A typical clock tree synthesis (CTS) process consists of three phases: abstract tree topology generation, clock tree routing, and buffer insertion.

Fig. 1 shows the flow of the methods of means and medians (MMM) algorithm [1]. It takes the clock sink locations as input and generates an abstract clock tree topology by recursively partitioning the sinks into two subregions until there are at most two sinks on each subregion. The partitions are performed either in the x direction or y direction, dividing the number of sinks equally using the concept of median. The partitions are then merged back in reverse order, forming an abstract tree topology where the merging points are determined using the concept of mean (i.e., center of mass) of the sink locations on the subregions to be merged. The more accurate determination of the location of merging points (i.e., the internal nodes of tree) is performed in the wire routing step.
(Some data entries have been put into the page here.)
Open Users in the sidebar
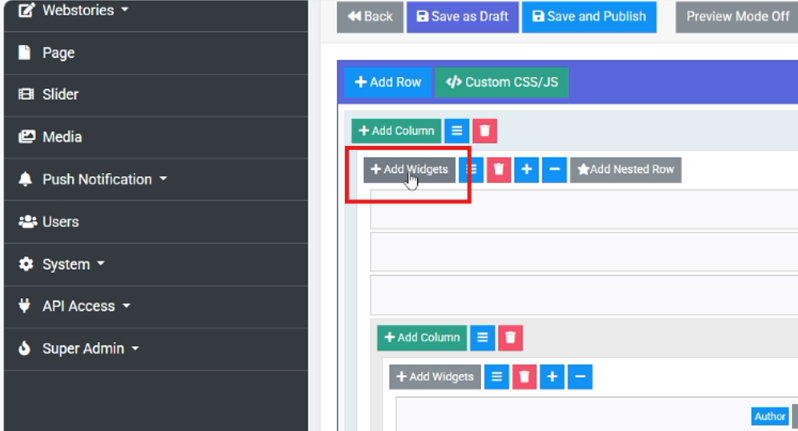798x431 pixels. [x=60, y=222]
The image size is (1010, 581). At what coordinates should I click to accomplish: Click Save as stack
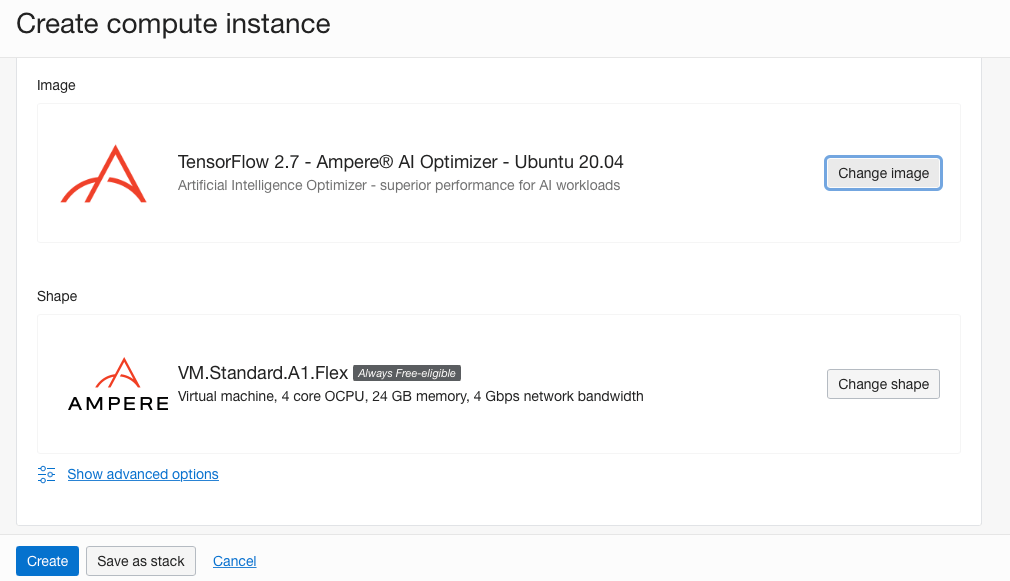point(140,560)
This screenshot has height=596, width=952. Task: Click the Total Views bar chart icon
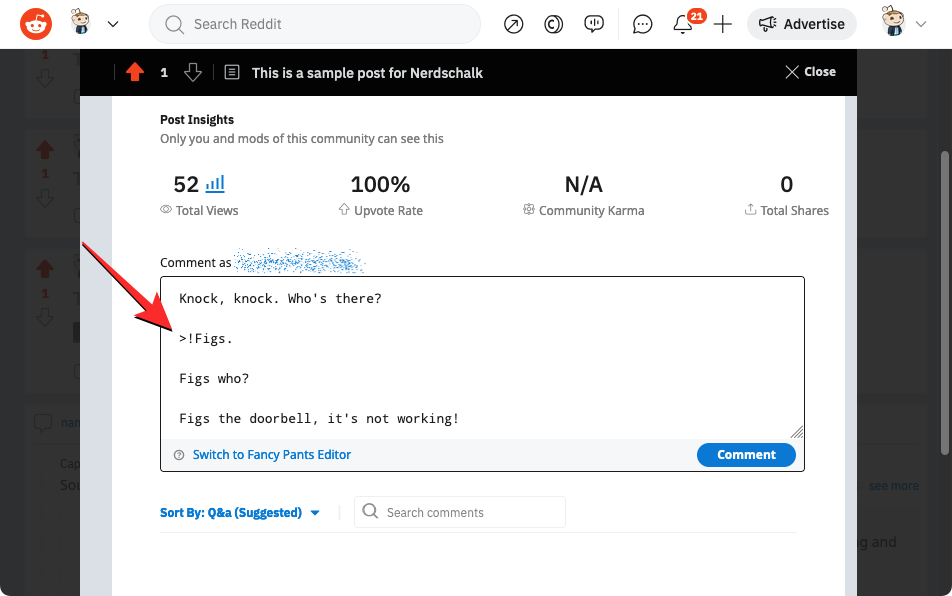[x=215, y=184]
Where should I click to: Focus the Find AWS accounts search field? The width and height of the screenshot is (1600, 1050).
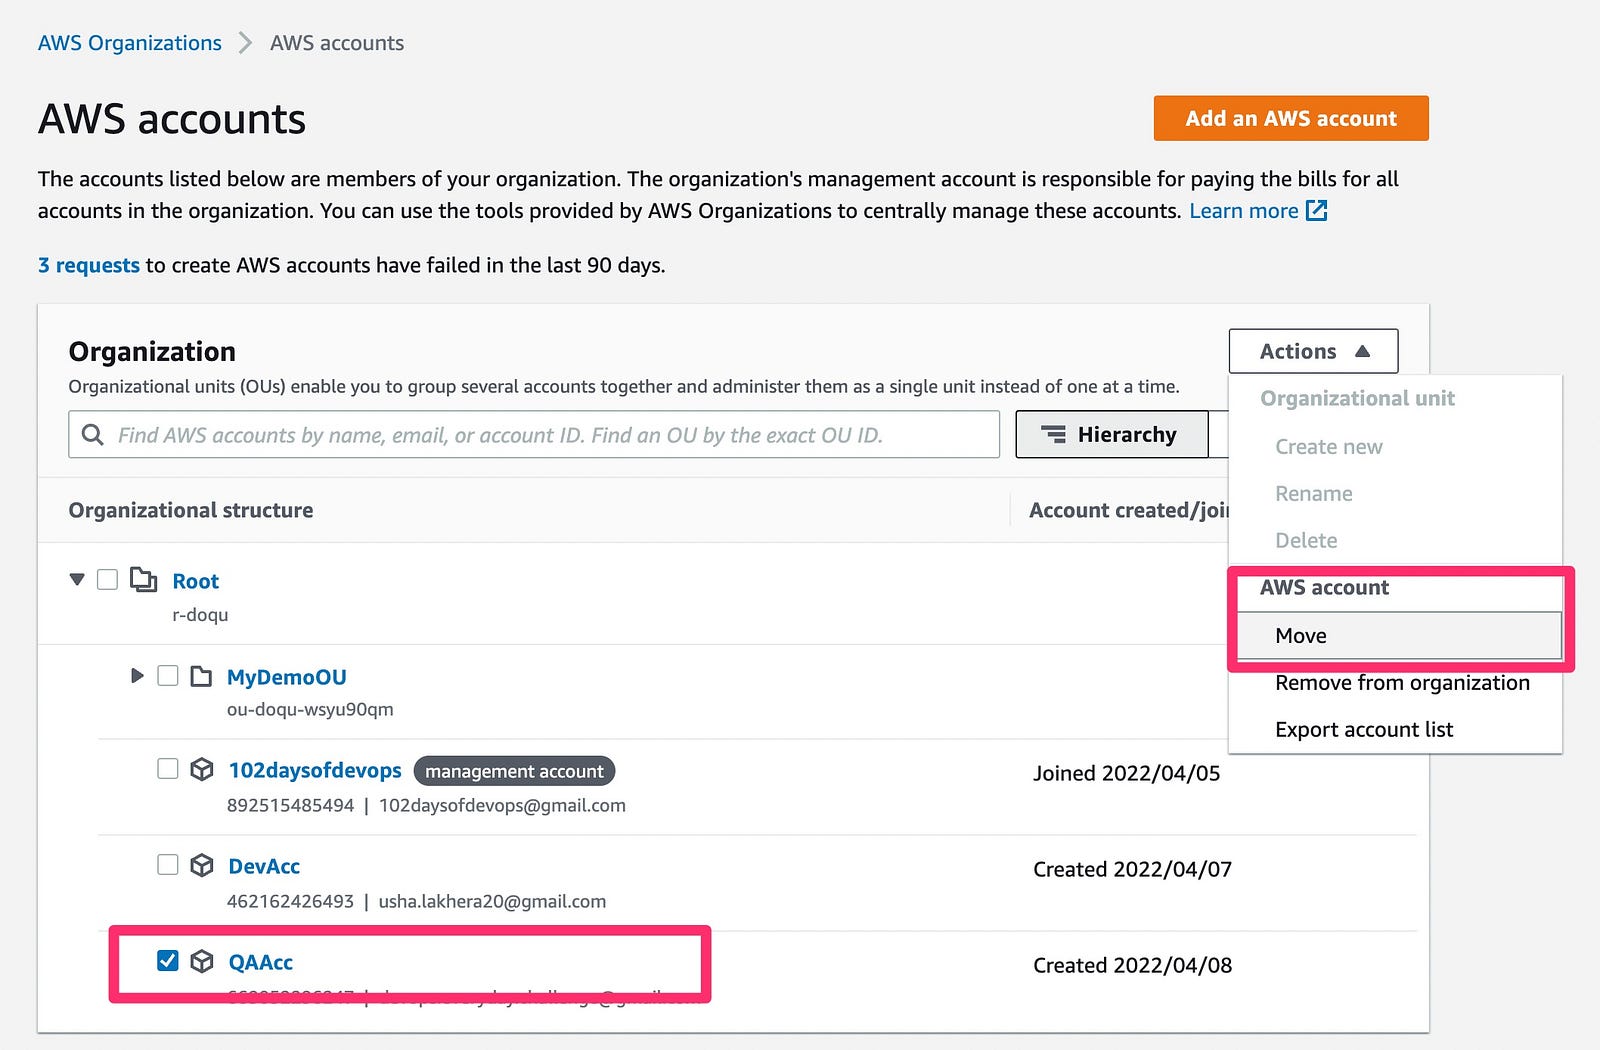tap(550, 435)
With the abstract topology obtained, the actual wire routing from the clock source toward the sinks is accomplished by other algorithms. One of the most notable algorithms is the deferred merge embedding (DME) algorithm [2,3], which ensures zero clock skew while mini-

mizing the total clock wire length (the clock skew refers to the delay difference between the earliest arrival time and latest arrival time to sinks). The DME algorithm runs in two stages; one is a bottom-up process from sinks and the next is a top- down process from the root of clock tree.

Fig. 2a and b show the bottom-up stage in which the algorithm builds merging segments or merging regions, if a bounded clock skew constraint is employed. Each point in the merging segment or region satisfies the clock skew constraint for the clock subtree rooted at the point, thus the points in the merging segment or region are the candidates for the wire branching location of the corresponding internal node in the abstract tree topology. Fig. 2c and d illustrate the top-down stage. The top-down stage finalizes the exact positions of branching locations. While all the points in merging segments or regions satisfy the clock skew constraint, depending on the point selection, the wire length may change and it is the top-down stage that ensures the minimal length of total wires.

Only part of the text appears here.